Check out os.stat() for file size and file.readlines([sizehint]). Those two functions should be all you need for the reading part, and hopefully you know how to do the writing :)

Kamil Kisiel
Thanks for the answer - your suggestions are working well so far for reading the file. When I've finished, I'll also try a binary version that doesn't read one line at a time.
quamrana
What is wrong with `os.path.getsize(filename)`?
J.F. Sebastian
+1  A: 

You can use wc and split (see the respective manpages) to get the desired effect. In bash:

split -dl$((`wc -l 'filename'|sed 's/ .*$//'` / 3 + 1)) filename filename-chunk.

produces 3 parts of the same linecount (with a rounding error in the last, of course), named filename-chunk.00 to filename-chunk.02.

Svante
Yes, it is not Python, but why use a screwdriver to apply a nail?
Svante
Well it's not really a screwdriver vs. nail... python often is a great way to accomplish simple tasks such as this. And I don't want to bash bash (pun intended) but that is not really... readable :)
Agos
It is very readable, you just need to know the language.
Svante
A: 

Or, a python version of wc and split:

lines = 0
for l in open(filename): lines += 1

Then some code to read the first lines/3 into one file, the next lines/3 into another , etc.

Claudiu
No need to keep the count manually, use enumerate:for l, line in enumerate(open(filename)):...
Matthew Trevor
A: 

I've written the program and it seems to work fine. So thanks to Kamil Kisiel for getting me started.
(Note that FileSizeParts() is a function not shown here)
Later I may get round to doing a version that does a binary read to see if its any quicker.

def Split(inputFile,numParts,outputName):
    fileSize=os.stat(inputFile).st_size
    parts=FileSizeParts(fileSize,numParts)
    openInputFile = open(inputFile, 'r')
    outPart=1
    for part in parts:
        if openInputFile.tell()<fileSize:
            fullOutputName=outputName+os.extsep+str(outPart)
            outPart+=1
            openOutputFile=open(fullOutputName,'w')
            openOutputFile.writelines(openInputFile.readlines(part))
            openOutputFile.close()
    openInputFile.close()
    return outPart-1
quamrana
+2  A: 

linux has a split command

split -l 100000 file.txt

would split into files of equal 100,000 line size

+1  A: 

don't forget seek() and mmap() for random access to files.

def getSomeChunk(filename, start, len):
    fobj = open(filename, 'r+b')
    m = mmap.mmap(fobj.fileno(), 0)
    return m[start:start+len]
Joe Koberg
A: 

This generator method is a (slow) way to get a slice of lines without blowing up your memory.

def slicefile(filename, start, end):
    for i, line in enumerate(open(filename)):
        if i >= end:
            return
        if start <= i:
            yield line

out = open("/blah.txt", "w")
for line in slicefile("/python26/readme.txt", 10, 15):
    out.write(line)
Ryan Ginstrom

========

Reproduce the passage of the file-splitting thread that opens with the words containing "openInputFile = open(inputFile, 'r')" and closes with "openOutputFile=open(fullOutputName,'w')".

### [Information supplied]

========

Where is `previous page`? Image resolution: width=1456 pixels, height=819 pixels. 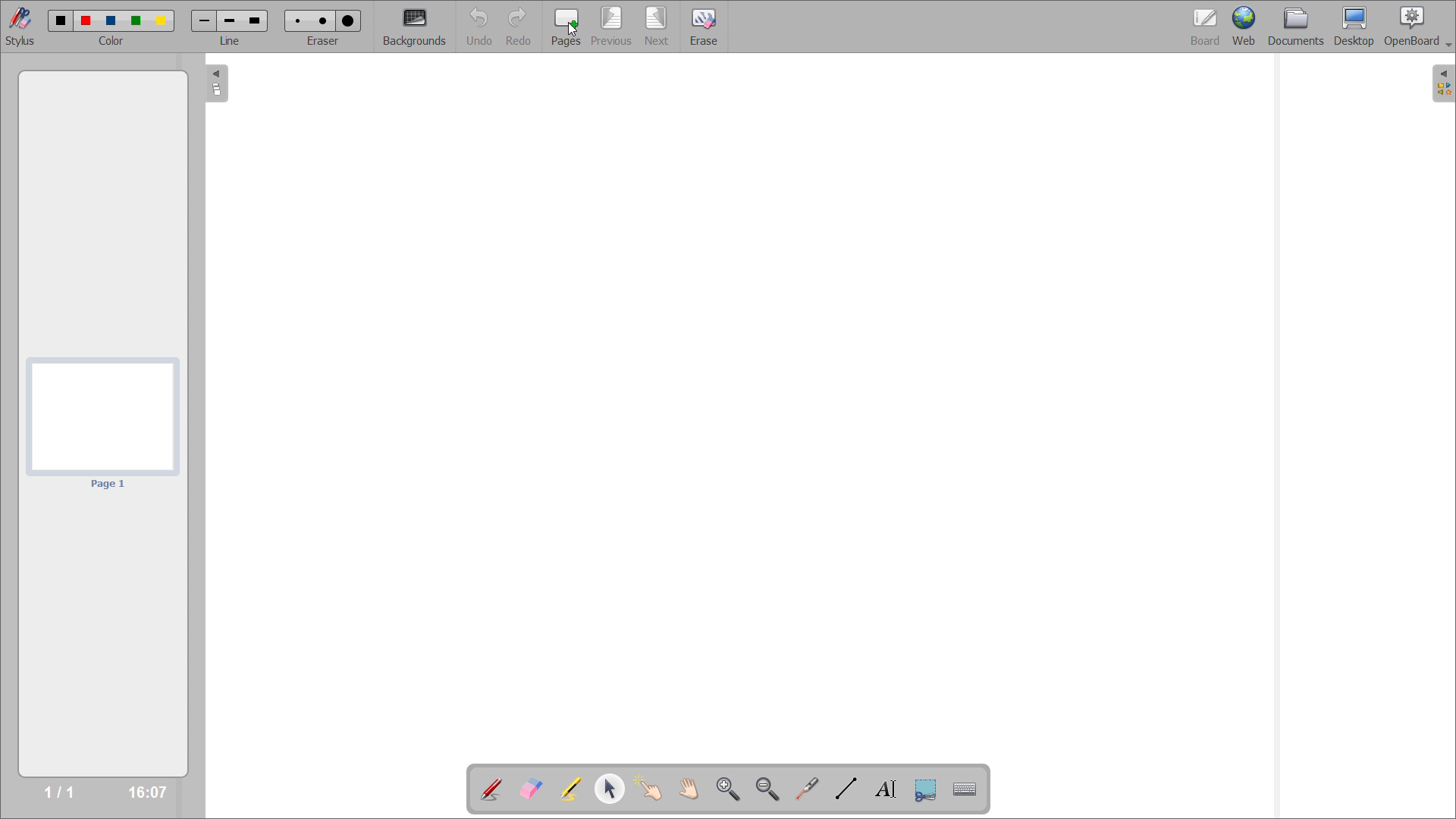 previous page is located at coordinates (612, 27).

========

### [Output below]
openInputFile = open(inputFile, 'r')
    outPart=1
    for part in parts:
        if openInputFile.tell()<fileSize:
            fullOutputName=outputName+os.extsep+str(outPart)
            outPart+=1
            openOutputFile=open(fullOutputName,'w')